Cascaded Models (OCR example)

In cascade scenarios, we run multiple neural networks in succession to extract the necessary information from our image data. These scenarios typically have postprocessing and preprocessing layers in between the two (or more) neural networks. As an example, we have an Optical Character Recognition (OCR) sample which runs two neural networks in succession and all the necessary pre/post processing layers in the Percept app using G-API.

Typically an image scene consists of objects and texts. The idea of OCR is to first detect where these texts lie on an image scene and then recognize all the texts (letters & words) in those particular areas.

We extract the raw image from the camera and then preprocess it in the ISP module.
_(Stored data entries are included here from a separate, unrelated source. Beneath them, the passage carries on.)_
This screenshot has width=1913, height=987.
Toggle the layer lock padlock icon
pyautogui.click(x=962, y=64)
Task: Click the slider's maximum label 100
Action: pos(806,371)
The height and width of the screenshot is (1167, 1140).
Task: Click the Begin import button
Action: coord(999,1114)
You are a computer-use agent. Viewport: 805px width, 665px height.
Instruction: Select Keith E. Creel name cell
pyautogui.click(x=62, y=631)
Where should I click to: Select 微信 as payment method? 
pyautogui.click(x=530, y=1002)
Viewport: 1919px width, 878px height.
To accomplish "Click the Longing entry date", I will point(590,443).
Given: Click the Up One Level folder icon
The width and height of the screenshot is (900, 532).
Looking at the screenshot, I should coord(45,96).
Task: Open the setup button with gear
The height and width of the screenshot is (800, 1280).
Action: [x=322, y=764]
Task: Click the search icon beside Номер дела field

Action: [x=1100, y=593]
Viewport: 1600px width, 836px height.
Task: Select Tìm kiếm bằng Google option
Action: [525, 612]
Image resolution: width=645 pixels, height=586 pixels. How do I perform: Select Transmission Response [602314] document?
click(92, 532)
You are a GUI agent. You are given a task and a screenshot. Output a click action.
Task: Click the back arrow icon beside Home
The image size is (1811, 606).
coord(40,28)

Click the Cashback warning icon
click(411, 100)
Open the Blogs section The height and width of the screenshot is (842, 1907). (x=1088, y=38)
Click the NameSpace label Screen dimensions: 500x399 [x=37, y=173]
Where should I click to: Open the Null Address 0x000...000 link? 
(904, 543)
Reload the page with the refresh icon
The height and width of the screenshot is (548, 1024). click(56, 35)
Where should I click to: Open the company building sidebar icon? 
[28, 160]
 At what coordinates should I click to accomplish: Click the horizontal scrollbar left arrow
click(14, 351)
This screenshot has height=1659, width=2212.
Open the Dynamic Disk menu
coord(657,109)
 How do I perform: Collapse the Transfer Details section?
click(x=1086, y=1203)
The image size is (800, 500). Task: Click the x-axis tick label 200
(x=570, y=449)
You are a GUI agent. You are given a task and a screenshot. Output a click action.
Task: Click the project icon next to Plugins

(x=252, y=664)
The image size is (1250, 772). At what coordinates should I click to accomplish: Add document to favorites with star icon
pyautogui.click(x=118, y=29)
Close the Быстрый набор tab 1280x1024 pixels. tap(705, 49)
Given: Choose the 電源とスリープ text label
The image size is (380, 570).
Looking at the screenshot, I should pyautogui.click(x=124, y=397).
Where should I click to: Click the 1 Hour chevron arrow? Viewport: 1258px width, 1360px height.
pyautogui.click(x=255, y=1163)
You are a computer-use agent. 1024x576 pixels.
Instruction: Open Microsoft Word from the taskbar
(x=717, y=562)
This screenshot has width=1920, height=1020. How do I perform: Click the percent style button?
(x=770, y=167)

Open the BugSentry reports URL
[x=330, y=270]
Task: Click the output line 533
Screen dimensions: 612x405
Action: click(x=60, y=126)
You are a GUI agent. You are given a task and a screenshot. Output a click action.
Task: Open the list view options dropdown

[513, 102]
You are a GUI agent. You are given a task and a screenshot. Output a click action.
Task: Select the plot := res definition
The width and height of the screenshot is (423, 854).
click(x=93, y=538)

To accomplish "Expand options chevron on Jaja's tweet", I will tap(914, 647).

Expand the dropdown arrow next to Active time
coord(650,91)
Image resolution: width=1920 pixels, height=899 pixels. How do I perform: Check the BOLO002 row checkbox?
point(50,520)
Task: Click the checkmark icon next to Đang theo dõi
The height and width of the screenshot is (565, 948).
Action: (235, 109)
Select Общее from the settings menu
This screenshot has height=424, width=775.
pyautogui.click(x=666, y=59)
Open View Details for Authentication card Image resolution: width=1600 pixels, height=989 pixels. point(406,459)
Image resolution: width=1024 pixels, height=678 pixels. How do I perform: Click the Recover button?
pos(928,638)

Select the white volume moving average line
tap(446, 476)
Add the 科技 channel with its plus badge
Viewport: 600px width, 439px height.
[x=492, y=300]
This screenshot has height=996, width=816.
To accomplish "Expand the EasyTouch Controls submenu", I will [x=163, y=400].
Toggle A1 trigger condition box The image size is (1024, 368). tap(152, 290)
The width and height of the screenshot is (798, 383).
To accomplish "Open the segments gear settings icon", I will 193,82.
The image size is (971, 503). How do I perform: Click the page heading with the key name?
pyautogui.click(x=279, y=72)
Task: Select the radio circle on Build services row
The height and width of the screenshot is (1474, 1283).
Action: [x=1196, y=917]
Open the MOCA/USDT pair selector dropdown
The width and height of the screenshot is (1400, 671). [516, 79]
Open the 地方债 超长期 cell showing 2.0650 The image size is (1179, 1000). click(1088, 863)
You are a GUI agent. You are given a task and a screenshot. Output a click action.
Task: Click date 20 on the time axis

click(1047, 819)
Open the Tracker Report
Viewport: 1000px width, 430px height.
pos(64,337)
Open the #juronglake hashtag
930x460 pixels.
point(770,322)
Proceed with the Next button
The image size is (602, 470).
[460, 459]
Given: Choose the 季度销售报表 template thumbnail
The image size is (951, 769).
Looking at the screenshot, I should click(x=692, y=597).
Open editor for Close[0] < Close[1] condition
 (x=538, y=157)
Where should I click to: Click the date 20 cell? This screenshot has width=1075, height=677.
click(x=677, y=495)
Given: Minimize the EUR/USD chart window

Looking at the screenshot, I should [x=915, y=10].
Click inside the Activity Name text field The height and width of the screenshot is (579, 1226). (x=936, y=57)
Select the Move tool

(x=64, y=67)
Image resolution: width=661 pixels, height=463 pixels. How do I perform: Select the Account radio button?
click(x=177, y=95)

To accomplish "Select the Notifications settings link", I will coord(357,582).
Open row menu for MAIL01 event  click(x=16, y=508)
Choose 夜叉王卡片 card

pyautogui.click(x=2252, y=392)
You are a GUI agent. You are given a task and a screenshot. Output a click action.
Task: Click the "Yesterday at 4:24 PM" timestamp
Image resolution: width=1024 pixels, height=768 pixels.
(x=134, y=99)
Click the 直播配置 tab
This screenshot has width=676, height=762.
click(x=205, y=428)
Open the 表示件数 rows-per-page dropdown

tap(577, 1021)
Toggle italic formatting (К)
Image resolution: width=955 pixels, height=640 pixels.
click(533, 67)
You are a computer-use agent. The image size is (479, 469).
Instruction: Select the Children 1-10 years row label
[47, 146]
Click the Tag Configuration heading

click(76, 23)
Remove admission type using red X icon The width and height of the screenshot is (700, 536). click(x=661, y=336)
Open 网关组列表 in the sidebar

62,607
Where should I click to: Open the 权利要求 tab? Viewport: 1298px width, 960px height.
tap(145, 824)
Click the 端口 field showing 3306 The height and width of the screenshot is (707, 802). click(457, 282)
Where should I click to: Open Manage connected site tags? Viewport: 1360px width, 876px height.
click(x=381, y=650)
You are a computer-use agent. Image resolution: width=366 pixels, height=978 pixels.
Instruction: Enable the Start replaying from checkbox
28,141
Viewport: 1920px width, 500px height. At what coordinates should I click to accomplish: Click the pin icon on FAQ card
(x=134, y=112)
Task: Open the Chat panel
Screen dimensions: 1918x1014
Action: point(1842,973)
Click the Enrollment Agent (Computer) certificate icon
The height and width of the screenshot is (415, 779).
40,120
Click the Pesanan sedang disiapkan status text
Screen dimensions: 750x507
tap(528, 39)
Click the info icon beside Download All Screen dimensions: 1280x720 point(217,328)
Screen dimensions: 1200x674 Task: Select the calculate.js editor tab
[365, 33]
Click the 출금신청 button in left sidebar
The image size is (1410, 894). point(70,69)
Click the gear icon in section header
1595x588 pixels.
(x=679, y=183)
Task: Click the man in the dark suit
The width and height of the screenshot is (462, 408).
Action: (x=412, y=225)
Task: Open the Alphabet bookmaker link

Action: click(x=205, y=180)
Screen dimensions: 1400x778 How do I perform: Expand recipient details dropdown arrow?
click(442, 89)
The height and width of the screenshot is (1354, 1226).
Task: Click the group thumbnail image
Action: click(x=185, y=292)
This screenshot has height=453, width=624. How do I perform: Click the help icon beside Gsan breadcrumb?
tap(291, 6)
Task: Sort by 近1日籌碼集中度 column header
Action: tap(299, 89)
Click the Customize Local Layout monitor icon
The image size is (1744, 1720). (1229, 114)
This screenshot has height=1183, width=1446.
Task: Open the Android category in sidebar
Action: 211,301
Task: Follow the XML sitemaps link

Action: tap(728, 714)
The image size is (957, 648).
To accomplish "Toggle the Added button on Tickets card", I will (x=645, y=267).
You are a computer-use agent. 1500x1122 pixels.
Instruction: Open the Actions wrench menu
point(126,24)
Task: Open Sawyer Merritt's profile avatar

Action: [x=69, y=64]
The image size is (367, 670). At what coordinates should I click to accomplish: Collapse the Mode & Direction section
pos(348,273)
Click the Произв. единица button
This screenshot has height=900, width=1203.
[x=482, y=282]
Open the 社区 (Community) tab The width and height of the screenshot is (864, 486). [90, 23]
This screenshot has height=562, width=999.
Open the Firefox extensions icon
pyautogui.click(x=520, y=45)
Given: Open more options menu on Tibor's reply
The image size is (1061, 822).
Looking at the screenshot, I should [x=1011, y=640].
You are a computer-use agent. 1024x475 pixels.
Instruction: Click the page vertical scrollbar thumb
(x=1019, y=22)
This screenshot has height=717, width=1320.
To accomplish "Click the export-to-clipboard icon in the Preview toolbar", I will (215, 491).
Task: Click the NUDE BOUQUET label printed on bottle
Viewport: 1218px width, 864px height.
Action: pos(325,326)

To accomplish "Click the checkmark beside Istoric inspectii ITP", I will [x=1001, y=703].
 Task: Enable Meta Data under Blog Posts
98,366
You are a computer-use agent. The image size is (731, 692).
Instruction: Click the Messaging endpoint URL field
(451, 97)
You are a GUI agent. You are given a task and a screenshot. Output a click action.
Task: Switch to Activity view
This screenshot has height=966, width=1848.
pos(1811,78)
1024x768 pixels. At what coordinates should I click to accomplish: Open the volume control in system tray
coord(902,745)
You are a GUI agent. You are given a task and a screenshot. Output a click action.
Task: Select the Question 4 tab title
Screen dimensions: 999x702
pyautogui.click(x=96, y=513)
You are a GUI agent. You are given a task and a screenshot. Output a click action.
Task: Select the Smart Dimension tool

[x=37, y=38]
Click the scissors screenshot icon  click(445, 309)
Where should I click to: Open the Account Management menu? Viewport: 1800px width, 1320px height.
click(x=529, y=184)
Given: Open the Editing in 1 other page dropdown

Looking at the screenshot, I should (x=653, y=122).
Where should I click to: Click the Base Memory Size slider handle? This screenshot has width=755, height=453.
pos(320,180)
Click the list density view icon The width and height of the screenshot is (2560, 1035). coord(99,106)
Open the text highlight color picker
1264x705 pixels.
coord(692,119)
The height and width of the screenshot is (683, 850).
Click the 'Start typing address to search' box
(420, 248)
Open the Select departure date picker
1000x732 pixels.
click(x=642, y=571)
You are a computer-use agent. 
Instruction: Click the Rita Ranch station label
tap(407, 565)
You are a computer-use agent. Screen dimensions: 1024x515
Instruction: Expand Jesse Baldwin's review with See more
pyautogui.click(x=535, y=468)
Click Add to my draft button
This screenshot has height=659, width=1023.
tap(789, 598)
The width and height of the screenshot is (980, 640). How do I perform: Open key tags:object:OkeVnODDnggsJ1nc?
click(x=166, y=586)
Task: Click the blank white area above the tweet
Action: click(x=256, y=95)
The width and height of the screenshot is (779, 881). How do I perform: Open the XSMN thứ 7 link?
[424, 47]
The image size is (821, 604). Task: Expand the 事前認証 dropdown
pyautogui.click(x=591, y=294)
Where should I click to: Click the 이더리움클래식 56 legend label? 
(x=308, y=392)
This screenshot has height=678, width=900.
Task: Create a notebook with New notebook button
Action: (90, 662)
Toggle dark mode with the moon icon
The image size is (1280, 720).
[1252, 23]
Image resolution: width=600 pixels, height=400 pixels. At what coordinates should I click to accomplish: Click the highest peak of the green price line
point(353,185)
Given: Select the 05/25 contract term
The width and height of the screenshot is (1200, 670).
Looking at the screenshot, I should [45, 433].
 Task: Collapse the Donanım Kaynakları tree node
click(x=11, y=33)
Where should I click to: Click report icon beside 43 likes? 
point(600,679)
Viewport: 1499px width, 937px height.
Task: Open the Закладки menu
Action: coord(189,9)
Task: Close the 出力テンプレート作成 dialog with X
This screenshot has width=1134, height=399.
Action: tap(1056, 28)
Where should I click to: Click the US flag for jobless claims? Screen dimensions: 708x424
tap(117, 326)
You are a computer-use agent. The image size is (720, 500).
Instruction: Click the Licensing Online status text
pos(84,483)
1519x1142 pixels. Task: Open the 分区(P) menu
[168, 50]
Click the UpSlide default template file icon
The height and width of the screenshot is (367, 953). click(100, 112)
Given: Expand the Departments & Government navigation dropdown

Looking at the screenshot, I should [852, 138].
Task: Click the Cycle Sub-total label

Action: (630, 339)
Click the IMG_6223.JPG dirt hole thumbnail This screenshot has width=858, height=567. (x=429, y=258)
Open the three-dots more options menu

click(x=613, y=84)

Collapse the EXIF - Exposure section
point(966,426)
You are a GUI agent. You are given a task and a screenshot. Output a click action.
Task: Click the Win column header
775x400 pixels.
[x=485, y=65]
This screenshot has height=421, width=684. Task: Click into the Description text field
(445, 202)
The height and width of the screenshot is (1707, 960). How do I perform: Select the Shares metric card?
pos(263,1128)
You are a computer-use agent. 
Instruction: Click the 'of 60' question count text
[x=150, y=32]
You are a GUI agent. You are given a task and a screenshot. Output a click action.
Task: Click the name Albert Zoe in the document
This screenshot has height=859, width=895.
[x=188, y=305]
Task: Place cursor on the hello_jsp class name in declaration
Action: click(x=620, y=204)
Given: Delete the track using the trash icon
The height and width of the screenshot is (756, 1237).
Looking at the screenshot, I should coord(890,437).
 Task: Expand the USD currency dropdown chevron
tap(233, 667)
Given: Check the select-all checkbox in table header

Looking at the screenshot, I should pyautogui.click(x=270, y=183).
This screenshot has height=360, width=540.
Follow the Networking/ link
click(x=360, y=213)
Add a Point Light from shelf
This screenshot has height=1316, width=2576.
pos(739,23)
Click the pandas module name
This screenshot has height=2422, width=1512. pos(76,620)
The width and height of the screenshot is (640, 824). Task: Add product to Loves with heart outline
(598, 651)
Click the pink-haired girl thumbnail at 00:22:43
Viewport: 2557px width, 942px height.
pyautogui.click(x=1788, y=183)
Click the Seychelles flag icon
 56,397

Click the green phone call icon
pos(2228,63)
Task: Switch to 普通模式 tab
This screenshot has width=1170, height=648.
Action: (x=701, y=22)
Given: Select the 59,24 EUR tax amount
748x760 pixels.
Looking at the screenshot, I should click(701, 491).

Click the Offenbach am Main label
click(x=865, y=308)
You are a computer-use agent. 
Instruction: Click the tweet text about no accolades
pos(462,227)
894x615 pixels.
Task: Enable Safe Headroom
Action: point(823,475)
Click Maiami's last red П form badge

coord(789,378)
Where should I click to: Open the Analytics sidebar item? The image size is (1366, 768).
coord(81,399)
This preprocessed image (bgr) is then passed to a Text Detection model, which outputs whether there is a text/no-text in the bgr frame and another output, links & segments.

The links and segments are then used to form the rectangles (rotated rectangles) around the texts. We then crop out these rotated rectangular areas to form cropped labels. If we have multiple words in a single image frame, we will end up having an array of labels.

This array of labels is then passed into the Text Recognition model, which in turn spells out the letters from a particular cropped label. The extracted text is decoded using a Greedy Decoder. (By changing the OCR Decoder constructor settings, you could switch this to a Beam Search Decoder.) The output of the decoder is a string describing the text.

The TextDetection Model and Text Recognition Model are sent in the form of blob files and run in the VPU.

Declaring the cascaded G-API graph

The following lines of code describe how a cascaded inference graph is declared in the OCR example.

1. We pass the bgr frame through the TextDetection model using the 'infer' function to get links and segments.
2. Run PostProcess function to get rotated rectangles (rrs).
3. Then run CropLabels function to crop out the rectangular areas (rrs) in the bgr frame and store in the form of array of labels.
4. We use 'infer2' function to run TextRecognition Model on these labels and extract the text.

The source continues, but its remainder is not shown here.